Task objective: Locate the line that contains "Task: Click the Layout icon in toolbar" in the entries below, then repeat it and every following line through the line that contains "Task: Open the Reportes sidebar icon", exactly, and no others.

Data supplied:
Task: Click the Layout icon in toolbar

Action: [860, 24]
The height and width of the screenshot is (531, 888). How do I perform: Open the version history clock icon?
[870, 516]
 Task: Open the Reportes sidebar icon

---

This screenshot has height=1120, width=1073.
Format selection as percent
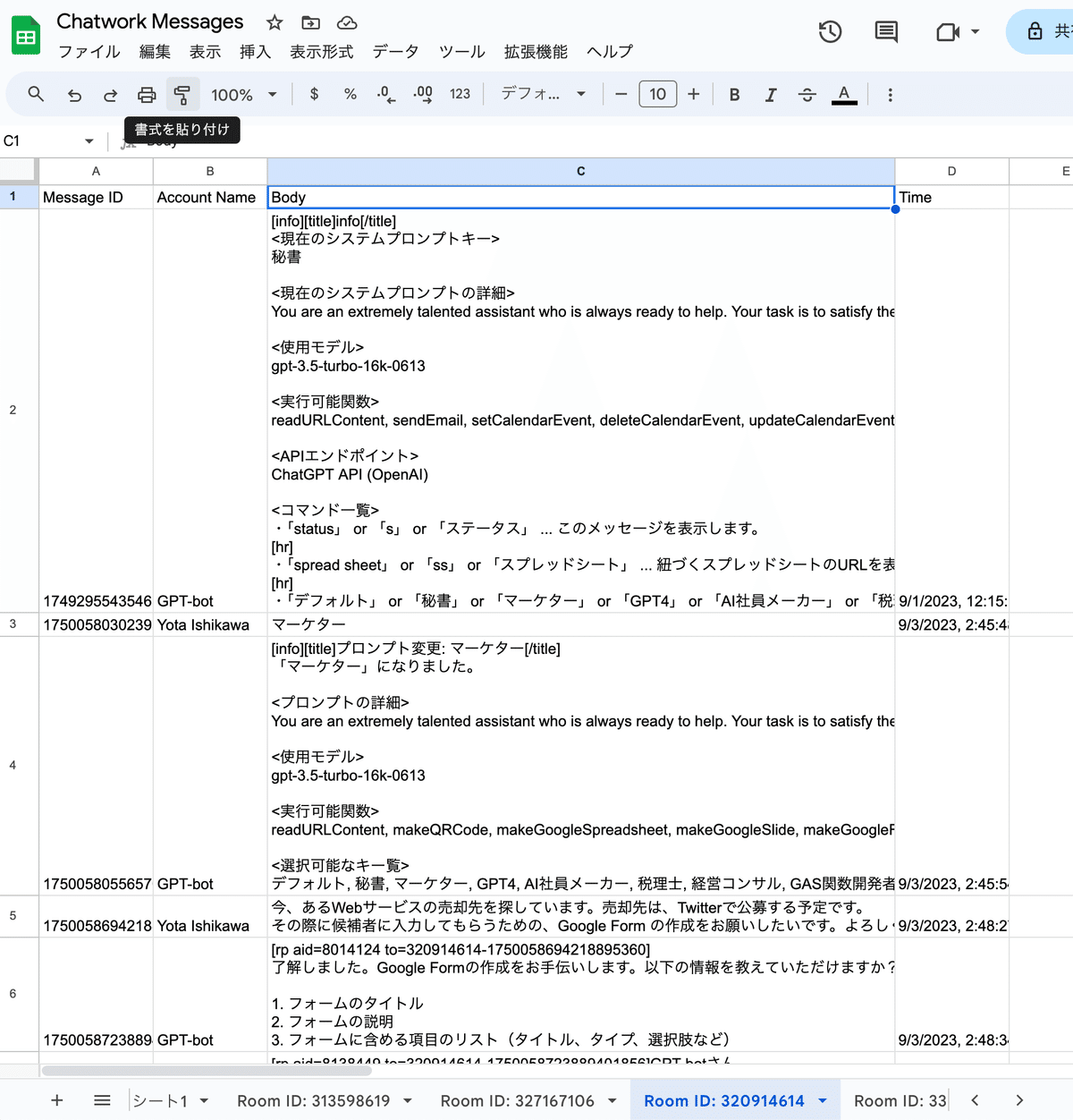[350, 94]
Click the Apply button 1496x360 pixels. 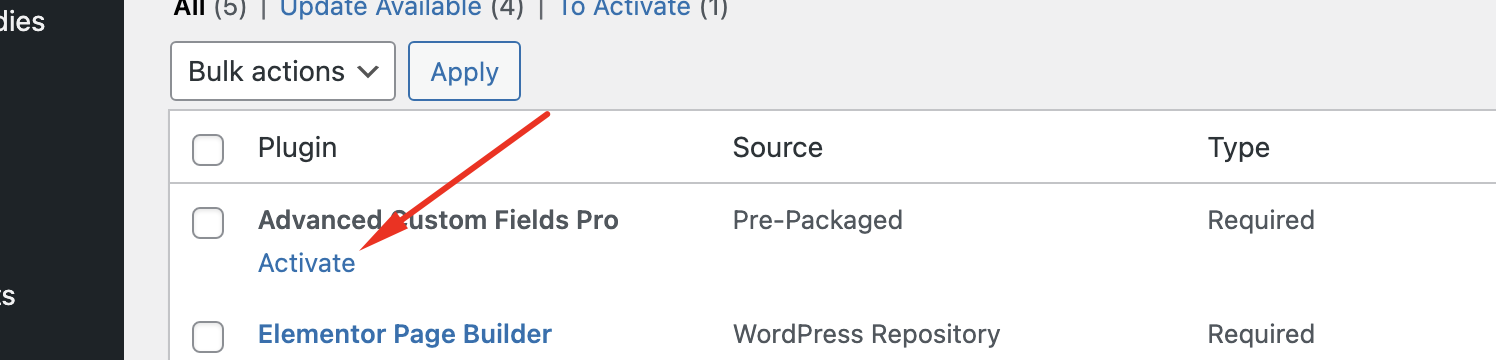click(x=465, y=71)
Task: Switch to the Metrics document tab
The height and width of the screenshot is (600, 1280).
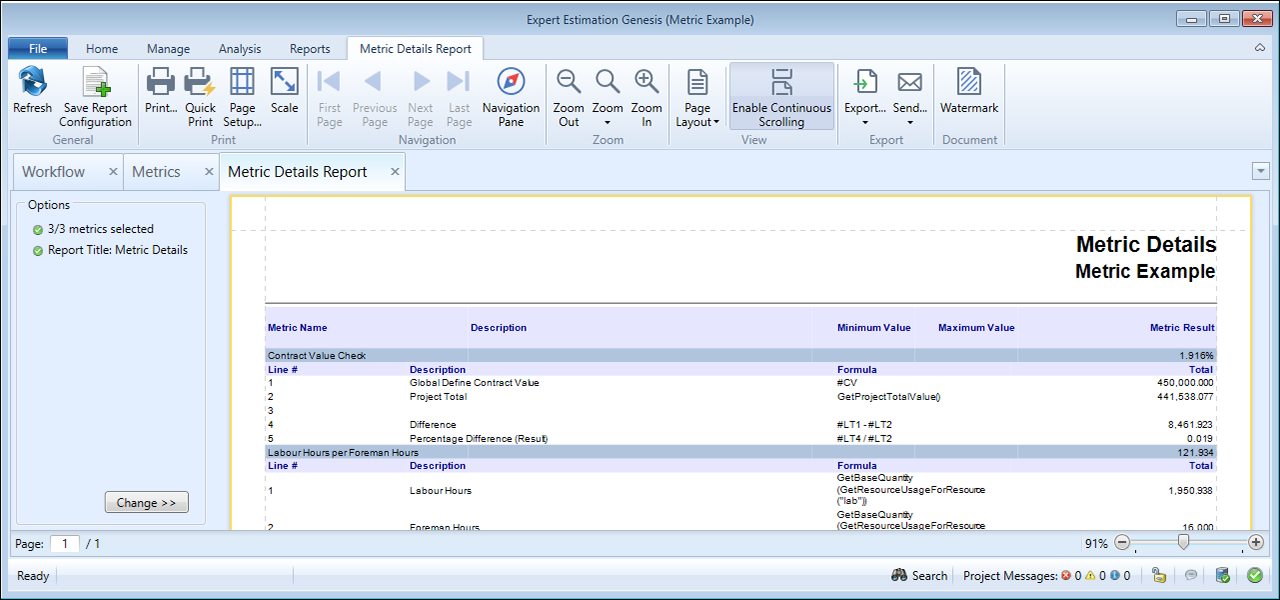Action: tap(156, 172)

Response:
Task: Click the Layout icon in toolbar

Action: [860, 24]
The height and width of the screenshot is (531, 888). How do I perform: Open the version history clock icon?
[870, 516]
 Task: Open the Reportes sidebar icon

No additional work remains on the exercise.